──────── Selected text

1. A method of recovering from control block hangs in a multiprocessor system including a plurality of processing units, a plurality of I/O control blocks, and a plurality of task control blocks, the method comprising the steps of:
assigning one of the task control blocks to each of the processing units;
locking I/O control blocks for exclusive use by individual ones of the processing units;
identifying in the task control blocks assigned to the processing units, the I/O control blocks locked for the processing units;
using one of the task control blocks to indicate that one of the I/O control blocks that was previously locked by the processing unit to which said one of the task control block is assigned, has remained locked in error;
invoking a recovery procedure; and
using said recovery procedure to unlock said previously locked one of the I/O control blocks.

────────────────

» Task instructions
A: According to the claim, what is assigned to each of the processing units?
B: Quote the stretch of the claim from "1. A method" through "I/O control blocks.".
The lines after this point are separate material and have no connection to the claim.

──────── Supplied information

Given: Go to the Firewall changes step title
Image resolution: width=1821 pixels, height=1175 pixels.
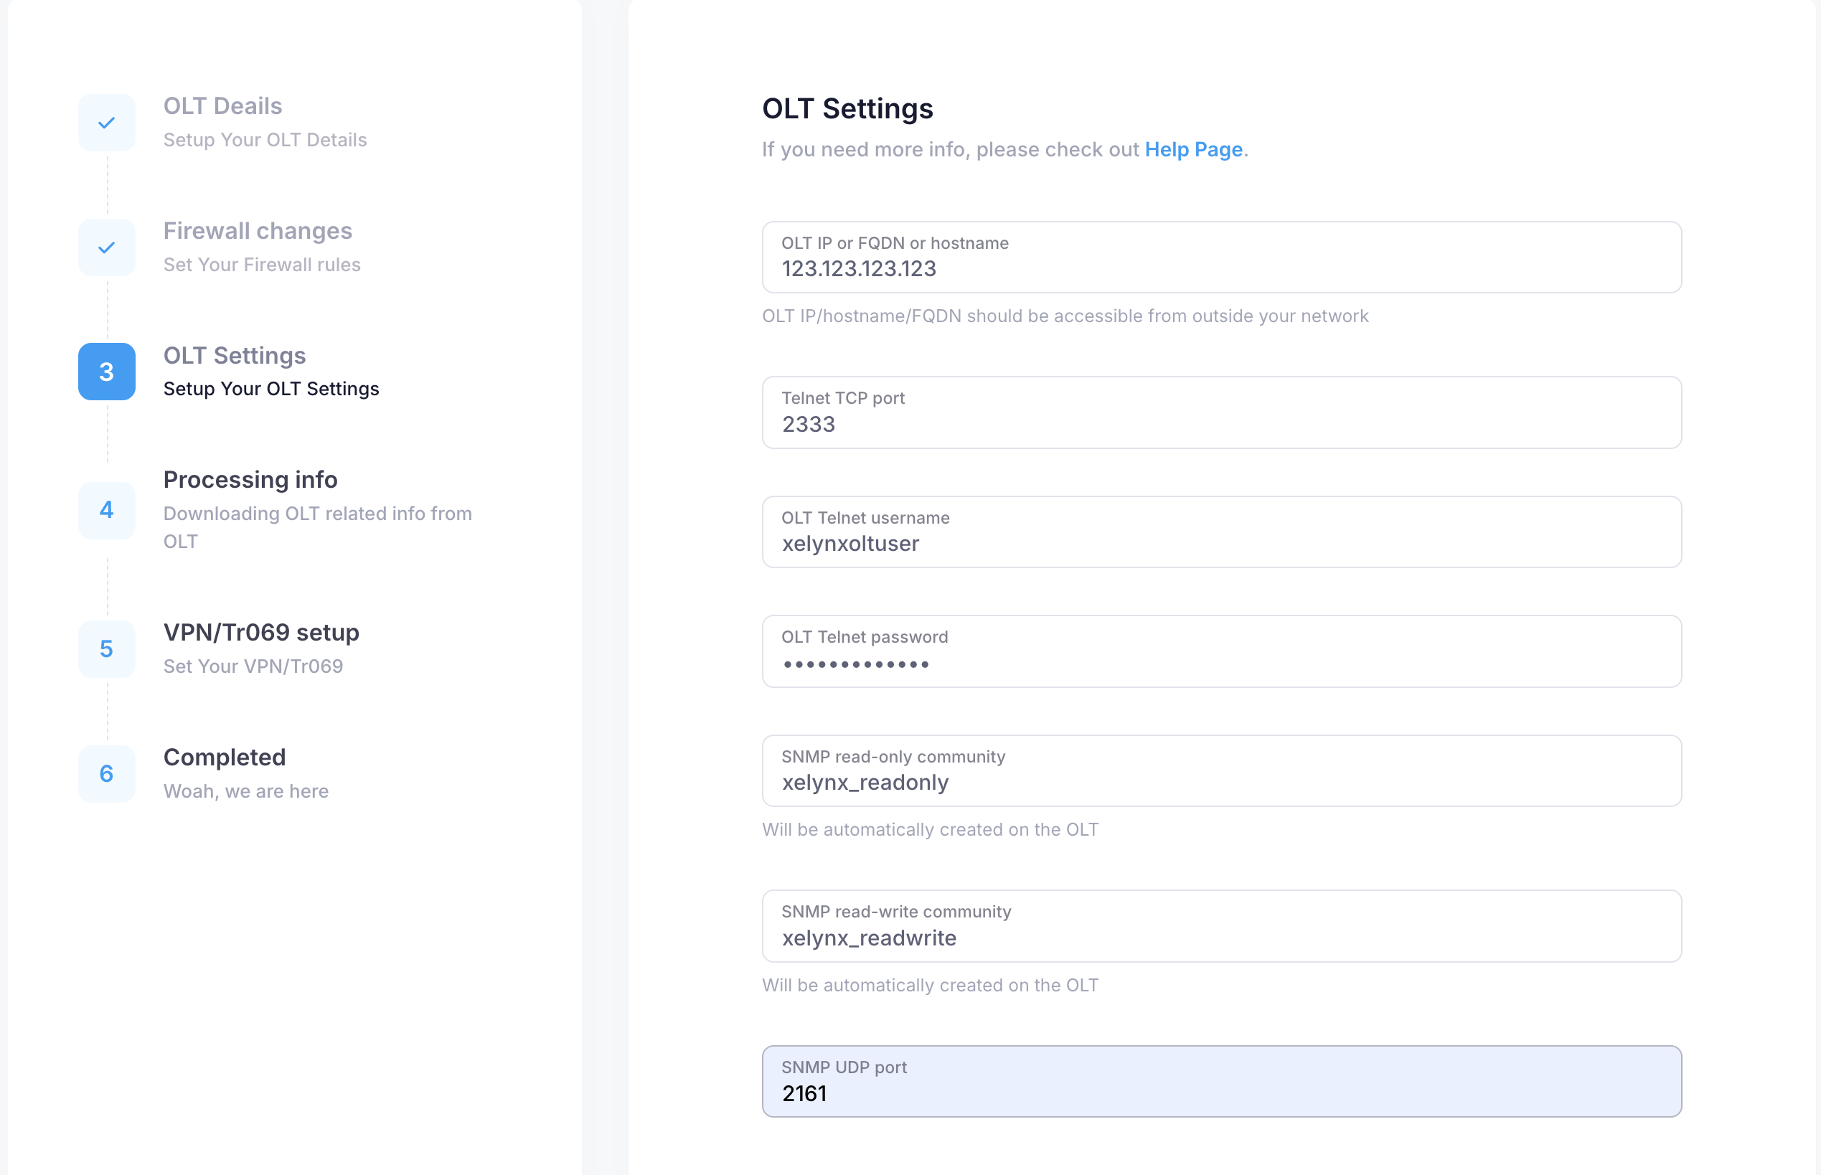Looking at the screenshot, I should coord(257,230).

────────────────

» Responses by task
A: One of the task control blocks.

B:
1. A method of recovering from control block hangs in a multiprocessor system including a plurality of processing units, a plurality of I/O control blocks, and a plurality of task control blocks, the method comprising the steps of:
assigning one of the task control blocks to each of the processing units;
locking I/O control blocks for exclusive use by individual ones of the processing units;
identifying in the task control blocks assigned to the processing units, the I/O control blocks locked for the processing units;
using one of the task control blocks to indicate that one of the I/O control blocks that was previously locked by the processing unit to which said one of the task control block is assigned, has remained locked in error;
invoking a recovery procedure; and
using said recovery procedure to unlock said previously locked one of the I/O control blocks.